▶ _EXERCISE DESCRIPTION_
Rewrite the entries from the line containing "The height and" through the line containing "Action: click(x=1258, y=409)", both included, with "Rotate" substituted for "Mirror" and nothing else changed. Omit the pictures.

▶ _DATASET ROWS_
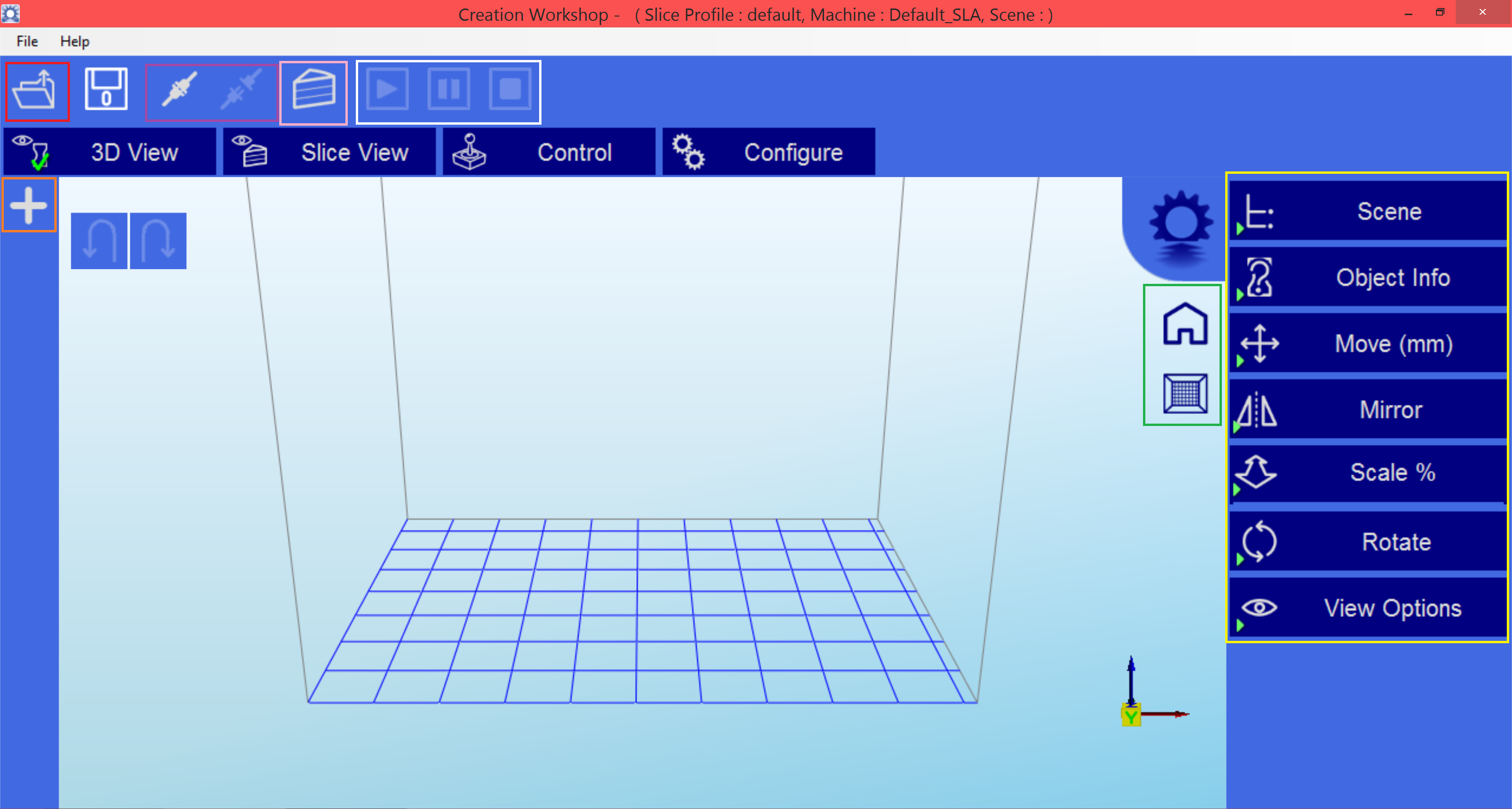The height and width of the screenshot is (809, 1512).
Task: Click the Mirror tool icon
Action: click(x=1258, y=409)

* * *

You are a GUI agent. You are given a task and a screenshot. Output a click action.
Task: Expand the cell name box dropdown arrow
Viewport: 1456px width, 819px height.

▶ _OUTPUT FOR THIS EXERCISE_
The height and width of the screenshot is (809, 1512).
Task: Click the Rotate tool icon
Action: click(x=1258, y=409)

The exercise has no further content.